When I say, “What can I do to help? “Is there anything I can do to help?” or “Is there anything I can do for you today?” I’m not implying they can’t manage their lives, dammit! I’m giving a message of love. I’m saying, “I’m here. You matter to me. I’m glad to lend you support. I’d love to collaborate/cooperate/work with you.” I’m making a connection. I’m giving what I most want. Catch me being insulted if someone asks if they can help me figure out how to run the errands, take care of work and cook a meal!
My male partner says, with great patience, that I should use the word “assist” instead of help.
Seriously???? These four idiot men, who know me better than anyone else, need me to tippy-toe with my language in order to hear a message of love and support?
Never mind. I’m over it. Figure out your own damn life, and I’ll figure out mine.
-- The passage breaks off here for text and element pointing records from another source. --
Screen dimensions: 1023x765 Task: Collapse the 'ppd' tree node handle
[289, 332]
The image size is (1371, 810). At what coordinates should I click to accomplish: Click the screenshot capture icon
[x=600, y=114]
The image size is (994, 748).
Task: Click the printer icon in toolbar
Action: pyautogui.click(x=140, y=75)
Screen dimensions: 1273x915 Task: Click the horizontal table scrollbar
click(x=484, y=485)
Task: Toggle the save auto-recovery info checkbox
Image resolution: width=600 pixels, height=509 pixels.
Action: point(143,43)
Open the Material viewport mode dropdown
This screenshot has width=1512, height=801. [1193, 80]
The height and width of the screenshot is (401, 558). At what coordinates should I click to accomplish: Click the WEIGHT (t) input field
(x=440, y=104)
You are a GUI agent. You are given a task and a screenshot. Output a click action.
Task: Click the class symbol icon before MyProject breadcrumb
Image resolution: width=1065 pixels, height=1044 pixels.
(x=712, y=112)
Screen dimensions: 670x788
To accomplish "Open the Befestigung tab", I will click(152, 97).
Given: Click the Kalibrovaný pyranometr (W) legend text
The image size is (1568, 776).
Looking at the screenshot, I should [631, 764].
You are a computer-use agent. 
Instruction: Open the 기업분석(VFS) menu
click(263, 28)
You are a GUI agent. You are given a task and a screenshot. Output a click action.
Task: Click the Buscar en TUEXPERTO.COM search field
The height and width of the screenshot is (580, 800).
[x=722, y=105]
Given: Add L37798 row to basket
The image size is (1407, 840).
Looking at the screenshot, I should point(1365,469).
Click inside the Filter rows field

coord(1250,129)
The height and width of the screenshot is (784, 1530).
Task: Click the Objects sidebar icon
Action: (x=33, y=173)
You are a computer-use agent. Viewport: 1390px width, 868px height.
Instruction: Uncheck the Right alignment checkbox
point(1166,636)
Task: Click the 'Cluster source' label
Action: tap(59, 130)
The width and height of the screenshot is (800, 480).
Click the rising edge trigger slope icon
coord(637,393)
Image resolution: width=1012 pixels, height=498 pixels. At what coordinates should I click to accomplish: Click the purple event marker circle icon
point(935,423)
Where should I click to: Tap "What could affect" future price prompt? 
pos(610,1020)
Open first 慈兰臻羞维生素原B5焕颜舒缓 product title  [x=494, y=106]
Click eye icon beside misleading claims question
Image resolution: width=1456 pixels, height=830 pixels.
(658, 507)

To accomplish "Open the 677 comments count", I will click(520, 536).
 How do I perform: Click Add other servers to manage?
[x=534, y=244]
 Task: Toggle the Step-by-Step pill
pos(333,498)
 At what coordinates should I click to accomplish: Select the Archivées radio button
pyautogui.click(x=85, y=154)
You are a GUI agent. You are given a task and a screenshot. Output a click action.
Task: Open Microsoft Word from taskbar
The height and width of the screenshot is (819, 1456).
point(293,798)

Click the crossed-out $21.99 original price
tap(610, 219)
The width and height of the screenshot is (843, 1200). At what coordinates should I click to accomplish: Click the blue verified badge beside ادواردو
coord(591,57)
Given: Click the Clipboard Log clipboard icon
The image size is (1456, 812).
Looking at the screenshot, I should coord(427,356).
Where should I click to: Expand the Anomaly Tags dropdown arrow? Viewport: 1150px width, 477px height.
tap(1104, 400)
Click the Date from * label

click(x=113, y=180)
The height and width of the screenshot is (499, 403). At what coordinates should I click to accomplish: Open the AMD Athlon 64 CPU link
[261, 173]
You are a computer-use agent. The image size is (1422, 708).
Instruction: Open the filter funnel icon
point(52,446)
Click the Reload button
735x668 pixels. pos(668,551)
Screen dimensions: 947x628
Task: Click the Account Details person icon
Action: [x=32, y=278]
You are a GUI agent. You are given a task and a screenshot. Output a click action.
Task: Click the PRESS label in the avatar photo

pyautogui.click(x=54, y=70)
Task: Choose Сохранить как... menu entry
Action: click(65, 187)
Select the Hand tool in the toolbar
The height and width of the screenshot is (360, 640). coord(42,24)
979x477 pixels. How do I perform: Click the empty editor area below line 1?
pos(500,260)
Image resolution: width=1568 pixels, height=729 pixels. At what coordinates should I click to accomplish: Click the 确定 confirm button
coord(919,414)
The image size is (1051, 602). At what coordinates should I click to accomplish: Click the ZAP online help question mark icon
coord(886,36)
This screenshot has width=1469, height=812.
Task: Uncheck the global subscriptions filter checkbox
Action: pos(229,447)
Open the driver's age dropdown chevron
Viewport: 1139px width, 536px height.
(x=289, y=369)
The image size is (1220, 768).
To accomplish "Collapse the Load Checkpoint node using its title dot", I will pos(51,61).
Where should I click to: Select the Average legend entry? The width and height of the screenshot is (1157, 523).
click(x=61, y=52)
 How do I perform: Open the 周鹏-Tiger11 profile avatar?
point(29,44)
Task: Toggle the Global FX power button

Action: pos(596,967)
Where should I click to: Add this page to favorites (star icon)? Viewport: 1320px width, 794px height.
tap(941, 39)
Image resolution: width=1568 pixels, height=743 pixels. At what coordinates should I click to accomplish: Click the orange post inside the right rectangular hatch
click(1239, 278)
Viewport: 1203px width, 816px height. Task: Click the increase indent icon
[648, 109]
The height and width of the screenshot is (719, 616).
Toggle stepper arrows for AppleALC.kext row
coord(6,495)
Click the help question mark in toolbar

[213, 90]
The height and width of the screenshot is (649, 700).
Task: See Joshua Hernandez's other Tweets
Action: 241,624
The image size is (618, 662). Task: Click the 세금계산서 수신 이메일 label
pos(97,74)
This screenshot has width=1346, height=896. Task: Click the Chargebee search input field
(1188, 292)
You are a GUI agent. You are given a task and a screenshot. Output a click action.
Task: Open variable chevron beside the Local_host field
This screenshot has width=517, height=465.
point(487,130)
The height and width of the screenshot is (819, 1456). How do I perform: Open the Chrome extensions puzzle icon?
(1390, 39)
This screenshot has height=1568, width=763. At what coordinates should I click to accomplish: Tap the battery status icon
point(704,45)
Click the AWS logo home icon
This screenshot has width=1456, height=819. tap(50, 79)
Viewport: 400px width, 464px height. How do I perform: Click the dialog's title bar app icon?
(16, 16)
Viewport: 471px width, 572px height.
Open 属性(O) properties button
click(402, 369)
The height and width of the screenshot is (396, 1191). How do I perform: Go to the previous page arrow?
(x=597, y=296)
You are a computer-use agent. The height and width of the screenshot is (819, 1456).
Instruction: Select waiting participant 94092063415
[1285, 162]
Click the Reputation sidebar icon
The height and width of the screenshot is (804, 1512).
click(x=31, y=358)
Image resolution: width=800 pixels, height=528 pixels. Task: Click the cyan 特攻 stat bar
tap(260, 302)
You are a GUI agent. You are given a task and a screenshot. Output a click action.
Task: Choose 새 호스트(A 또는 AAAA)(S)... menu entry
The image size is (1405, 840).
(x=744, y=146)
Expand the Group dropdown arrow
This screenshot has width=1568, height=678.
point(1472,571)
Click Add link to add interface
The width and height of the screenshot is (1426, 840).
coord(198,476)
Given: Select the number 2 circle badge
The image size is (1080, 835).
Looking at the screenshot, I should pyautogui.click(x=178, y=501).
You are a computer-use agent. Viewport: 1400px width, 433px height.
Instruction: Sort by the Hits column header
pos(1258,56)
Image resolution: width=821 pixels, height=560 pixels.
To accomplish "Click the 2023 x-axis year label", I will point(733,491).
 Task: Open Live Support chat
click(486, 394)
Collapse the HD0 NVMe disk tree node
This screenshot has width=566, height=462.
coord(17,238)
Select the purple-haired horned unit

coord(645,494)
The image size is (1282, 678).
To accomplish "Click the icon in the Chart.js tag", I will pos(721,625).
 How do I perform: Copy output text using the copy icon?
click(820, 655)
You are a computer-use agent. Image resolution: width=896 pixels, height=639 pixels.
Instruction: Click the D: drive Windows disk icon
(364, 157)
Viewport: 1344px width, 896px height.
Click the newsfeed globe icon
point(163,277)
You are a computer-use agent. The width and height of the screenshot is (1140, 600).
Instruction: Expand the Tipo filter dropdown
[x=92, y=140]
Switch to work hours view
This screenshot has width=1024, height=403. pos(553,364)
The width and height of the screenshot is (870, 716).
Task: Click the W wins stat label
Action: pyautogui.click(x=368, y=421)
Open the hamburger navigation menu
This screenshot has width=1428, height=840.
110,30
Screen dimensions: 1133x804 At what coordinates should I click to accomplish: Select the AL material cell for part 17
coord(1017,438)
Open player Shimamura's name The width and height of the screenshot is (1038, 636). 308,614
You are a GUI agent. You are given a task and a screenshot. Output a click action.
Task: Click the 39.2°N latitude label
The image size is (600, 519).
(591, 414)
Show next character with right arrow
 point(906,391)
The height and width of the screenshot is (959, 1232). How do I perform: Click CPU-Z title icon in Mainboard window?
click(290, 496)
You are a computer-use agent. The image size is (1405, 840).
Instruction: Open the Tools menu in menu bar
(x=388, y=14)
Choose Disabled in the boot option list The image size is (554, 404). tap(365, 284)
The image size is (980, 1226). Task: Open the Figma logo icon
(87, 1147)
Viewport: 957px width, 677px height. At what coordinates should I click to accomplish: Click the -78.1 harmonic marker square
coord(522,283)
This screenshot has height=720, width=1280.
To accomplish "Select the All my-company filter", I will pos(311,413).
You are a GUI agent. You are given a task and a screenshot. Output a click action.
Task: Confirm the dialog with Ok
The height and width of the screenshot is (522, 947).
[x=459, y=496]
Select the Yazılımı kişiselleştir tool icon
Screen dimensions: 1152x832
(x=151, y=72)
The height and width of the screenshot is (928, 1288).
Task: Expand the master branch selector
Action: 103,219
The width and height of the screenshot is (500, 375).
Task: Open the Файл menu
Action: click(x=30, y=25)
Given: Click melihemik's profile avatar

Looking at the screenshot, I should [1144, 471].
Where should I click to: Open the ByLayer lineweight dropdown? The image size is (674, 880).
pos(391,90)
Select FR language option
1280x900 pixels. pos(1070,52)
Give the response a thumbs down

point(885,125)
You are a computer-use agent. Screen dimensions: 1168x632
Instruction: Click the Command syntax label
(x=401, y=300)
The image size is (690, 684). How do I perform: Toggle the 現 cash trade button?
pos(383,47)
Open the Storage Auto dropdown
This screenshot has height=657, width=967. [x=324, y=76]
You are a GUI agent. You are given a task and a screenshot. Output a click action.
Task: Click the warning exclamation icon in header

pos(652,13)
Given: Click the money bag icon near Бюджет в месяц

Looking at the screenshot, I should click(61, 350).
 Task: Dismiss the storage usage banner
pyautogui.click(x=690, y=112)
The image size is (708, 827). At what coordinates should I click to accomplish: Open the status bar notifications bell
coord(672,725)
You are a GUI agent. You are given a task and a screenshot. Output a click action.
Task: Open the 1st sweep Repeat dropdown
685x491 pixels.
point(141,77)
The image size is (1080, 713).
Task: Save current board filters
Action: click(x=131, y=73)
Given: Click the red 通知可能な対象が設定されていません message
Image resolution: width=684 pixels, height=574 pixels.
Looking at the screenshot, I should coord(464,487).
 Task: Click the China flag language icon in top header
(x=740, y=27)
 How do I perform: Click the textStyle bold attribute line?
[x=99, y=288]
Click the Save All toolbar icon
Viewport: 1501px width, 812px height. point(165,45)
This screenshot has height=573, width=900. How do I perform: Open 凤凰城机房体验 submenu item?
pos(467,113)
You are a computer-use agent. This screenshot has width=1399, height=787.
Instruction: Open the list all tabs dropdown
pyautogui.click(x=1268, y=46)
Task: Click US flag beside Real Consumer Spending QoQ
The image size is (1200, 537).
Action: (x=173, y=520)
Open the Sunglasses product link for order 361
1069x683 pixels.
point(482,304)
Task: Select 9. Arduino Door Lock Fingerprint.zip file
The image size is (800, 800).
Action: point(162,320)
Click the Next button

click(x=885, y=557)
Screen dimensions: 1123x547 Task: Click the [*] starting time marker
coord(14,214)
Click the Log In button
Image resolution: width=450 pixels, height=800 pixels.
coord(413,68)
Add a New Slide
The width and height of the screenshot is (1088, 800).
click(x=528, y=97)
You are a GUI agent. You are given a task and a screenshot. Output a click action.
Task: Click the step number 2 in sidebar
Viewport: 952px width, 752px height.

Furthermore, catch me allowing any of them to help me, even though I know that’s connecting for them. They don’t need anything from me, I don’t need anything from them.
See how that breaks down?
And half of that is about me. I’ve been taught to be indirect in my language, I’m giving others what I want myself (this never works well, because the recipient rarely understands that’s what I’m doing), I’m coming across as relentlessly mumsy-wumsy and overprotective, and I’m assuming these four men are like me and won’t ask for help if they need it, but I’m the one who can’t ask for help, and now I’ve fastened myself more firmly in that position because they won’t cooperate with me and allow me to love them, so I’m not going to give them the satisfaction of…
And so on.
My conclusion about all this is that communication among human beings is a clusterfuck. It’s confusing. It’s messy. Most of us don’t know what the hell we’re doing and many of us are not that well intentioned in the first place. We have wildly varying degrees of ability with wildly varying aspects of communication. We try to hide, we misunderstand, we make mistakes, we don’t remember accurately and we’re often terrible at listening. We want to be right, we want to be validated and agreed with and we want others to meet our needs quickly and perfectly so life feels simple and uncluttered, emotionally, at least.
I’m never going to do it perfectly, and neither is anyone else.
But hey, let me know if I can help you in any way!